Rheological Behaviour and Model for Porous Rocks Under Air-Dried and Water-Saturated Conditions
S. Okubo*, K. Fukui , X. Gao
Identifiers and Pagination:Year: 2008
First Page: 88
Last Page: 98
Publisher Id: TOCIEJ-2-88
Article History:Received Date: 7/5/2008
Revision Received Date: 12/6/2008
Acceptance Date: 13/6/2008
Electronic publication date: 27/6/2008
Collection year: 2008
open-access license: This is an open access article distributed under the terms of the Creative Commons Attribution 4.0 International Public License (CC-BY 4.0), a copy of which is available at: https://creativecommons.org/licenses/by/4.0/legalcode. This license permits unrestricted use, distribution, and reproduction in any medium, provided the original author and source are credited.
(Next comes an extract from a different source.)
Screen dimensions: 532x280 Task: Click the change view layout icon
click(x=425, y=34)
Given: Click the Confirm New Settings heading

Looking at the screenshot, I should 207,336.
Most rocks exhibit viscoelastic properties or time-dependent behavior during deformation. For example, peak strength and Young's modulus increase with loading rate in uniaxial compression tests. In the creep test, strain increases over time even though stress is maintained at a predetermined value. Such viscoelastic behavior is especially notable in porous rocks such as tuff and weathered rocks. In this study, we first present a brief review of the viscoelastic properties of porous rocks, and then propose a new rheological model based on constitutive equations previously proposed by the authors. The model consists of a spring and a dashpot. We assume that the constitutive equation described in a previous study can be applied to the spring. The viscosity of the dashpot is low prior to loading, and increases gradually with progressive loading. In creep testing at low stress levels, strain of the dashpot corresponds to creep strain because the spring constant does not decrease significantly at low stress levels. Experimental analysis of muddy sandstone, Oya tuff, Tage tuff and Kawazu tuff is compared with theoretical predictions. The measured and theoretical stress-strain curves are in good agreement. The increase in peak strength and Young's modulus with loading rate is well simulated by the model. The most important result of this study is that even at low stress conditions, strain of the dashpot is considerably larger than considered in previous studies. Our model provides a sound simulation of the difference in Young's moduli between air-dried and water-saturated conditions, where the difference is assumed to reflect the partitioning of strain into the dashpot. In water-saturated conditions, strain of the dashpot increases more rapidly than in air-dried conditions, and Young's modulus is consequently relatively small.